Conditionals
It's hard to imagine a program that doesn't contain a conditional statement. It's almost a habit to check the input arguments of functions securing their safe execution. For example, the divide() function takes two arguments, divides one by the other, and returns the result. It's pretty clear that we need to make sure that the divisor is not zero:
int divide(int a, int b) {
if (b == 0) {
throw std::invalid_argument("The divisor is zero");
}
return a / b;
}
Conditionals are at the core of programming languages; after all, a program is a collection of actions and decisions. For example, the following code uses conditional statements to find the maximum value out of two input arguments:
int max(int a, int b) {
int max;
if (a > b) {
// the if block
max = a;
} else {
// the else block
max = b;
}
return max;
}
The preceding example is oversimplified on purpose to express the usage of the if-else statement as is. However, what interests us the most is the implementation of such a conditional statement. What does the compiler generate when it encounters an if statement? The CPU executes instructions sequentially one by one, and instructions are simple commands doing exactly one thing. We can use complex expressions in a single line in a high-level programming language such as C++, while the assembly instructions are simple commands that can do only one simple operation in one cycle: move, add, subtract, and so on.

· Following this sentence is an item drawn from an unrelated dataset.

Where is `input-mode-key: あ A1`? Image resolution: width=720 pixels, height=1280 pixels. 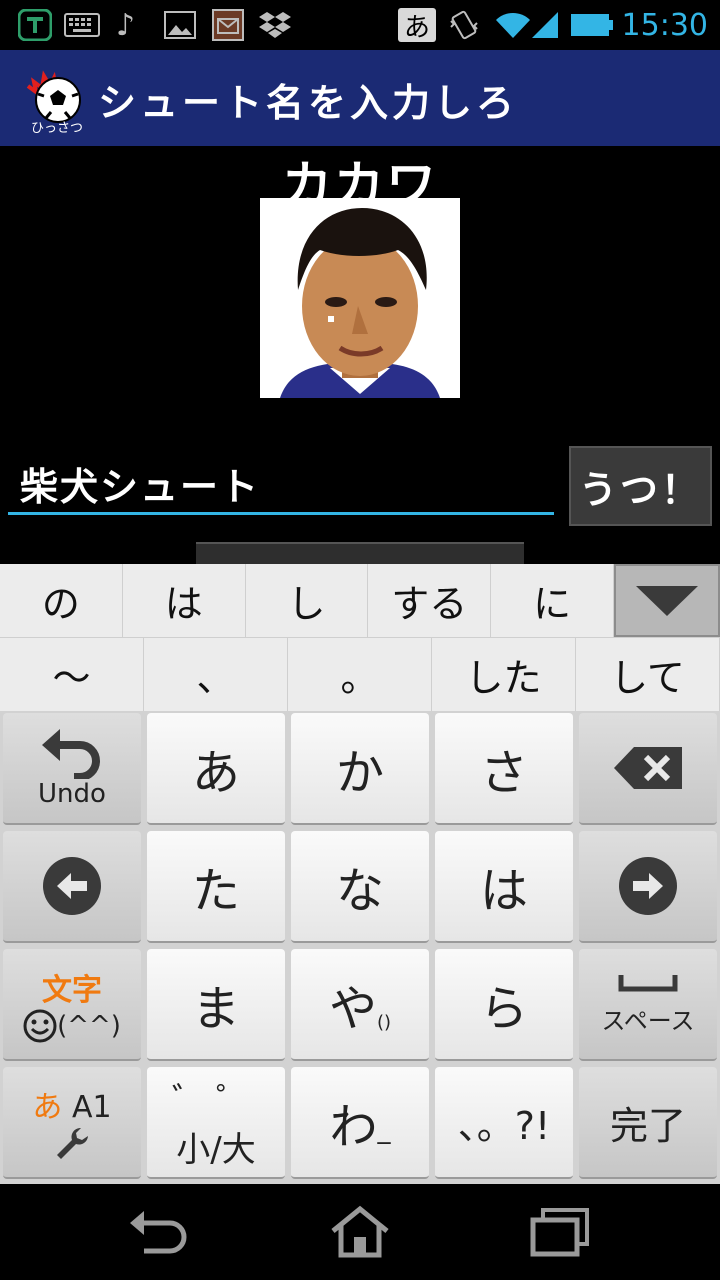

The CPU fetches the instruction from the code memory segment, decodes it to find out what it should exactly do (move data, add numbers, subtract them), and executes the command.
To run at its fastest, the CPU stores the operands and the result of the execution in storage units called registers. You can think of registers as temporary variables of the CPU. Registers are physical memory units that are located within the CPU so the access is much faster compared to the RAM. To access the registers from an assembly language program, we use their specified names, such as rax, rbx, rdx, and so on. The CPU commands operate on registers rather than the RAM cells; that's why the CPU has to copy the contents of the variable from the memory to registers, execute operations and store the results in a register, and then copy the value of the register back to the memory cell.

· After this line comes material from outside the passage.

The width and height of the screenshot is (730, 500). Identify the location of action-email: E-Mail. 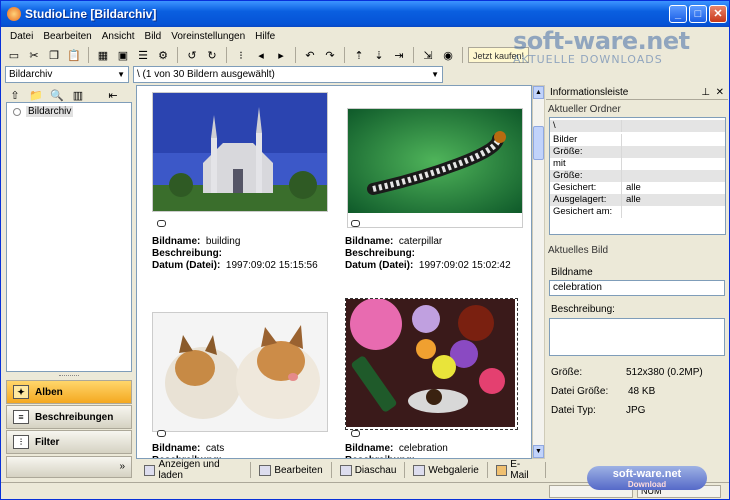
(517, 470).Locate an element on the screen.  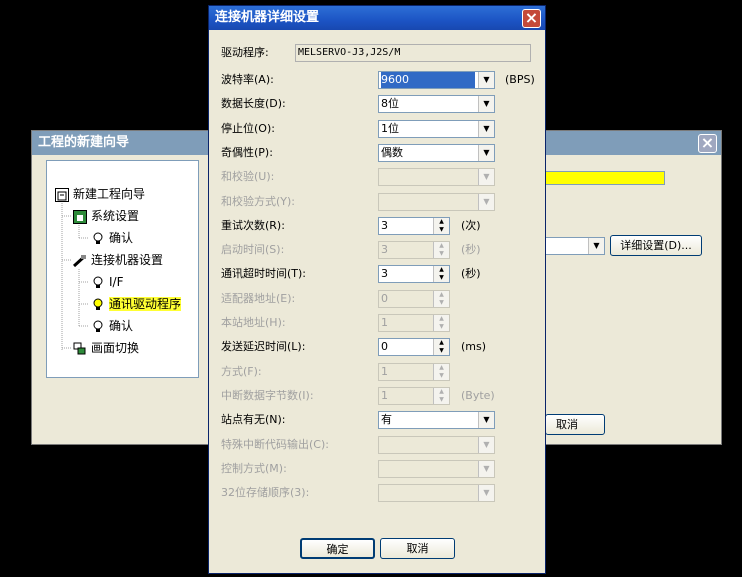
setting-unit: (秒) is located at coordinates (471, 250).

For example, the following C++ expression takes just a single line of code:
a = b + 2 * c - 1;
It would look similar to the following assembly representation (comments are added after semicolons):
mov rax, b; copy the contents of "b"
; located in the memory to the register rax
mov rbx, c; the same for the "c" to be able to calculate 2 * c
mul rbx, 2; multiply the value of the rbx register with
; immediate value 2 (2 * c)
add rax, rbx; add rax (b) with rbx (2*c) and store back in the rax
sub rax, 1; subtract 1 from rax
mov a, rax; copy the contents of rax to the "a" located in the memory
A conditional statement suggests that a portion of the code should be skipped. For example, calling max(11, 22) means the if block will be omitted. To express this in the assembly language, the idea of jumps is used. We compare two values and, based on the result, we jump to a specified portion of the code. We label the portion to make it possible to find the set of instructions. For example, to skip adding 42 to the register rbx, we can jump to the portion labeled UNANSWERED using the unconditional jump instruction jpm as shown:
mov rax, 2
mov rbx, 0
jmp UNANSWERED
add rbx, 42; will be skipped
UNANSWERED:
add rax, 1
; ...
The jmp instruction performs an unconditional jump; that means it starts the execution of the first instruction at a specified label without any condition check. The good news is that the CPU provides conditional jumps as well. The body of the max() function will translate into the following assembly code (simplified), where the jg and jle commands are interpreted as jump if greater than and jump if less than or equal, respectively (based on the results of the comparison using the cmp instruction):
mov rax, max; copy the "max" into the rax register
mov rbx, a
mov rdx, b
cmp rbx, rdx; compare the values of rbx and rdx (a and b)
jg GREATER; jump if rbx is greater than rdx (a > b)
jl LESSOREQUAL; jump if rbx is lesser than
GREATER:
mov rax, rbx; max = a
LESSOREQUAL:
mov rax, rdx; max = b
In the preceding code, the labels GREATER and LESSOREQUAL represent the if and else clauses of the max() function implemented earlier.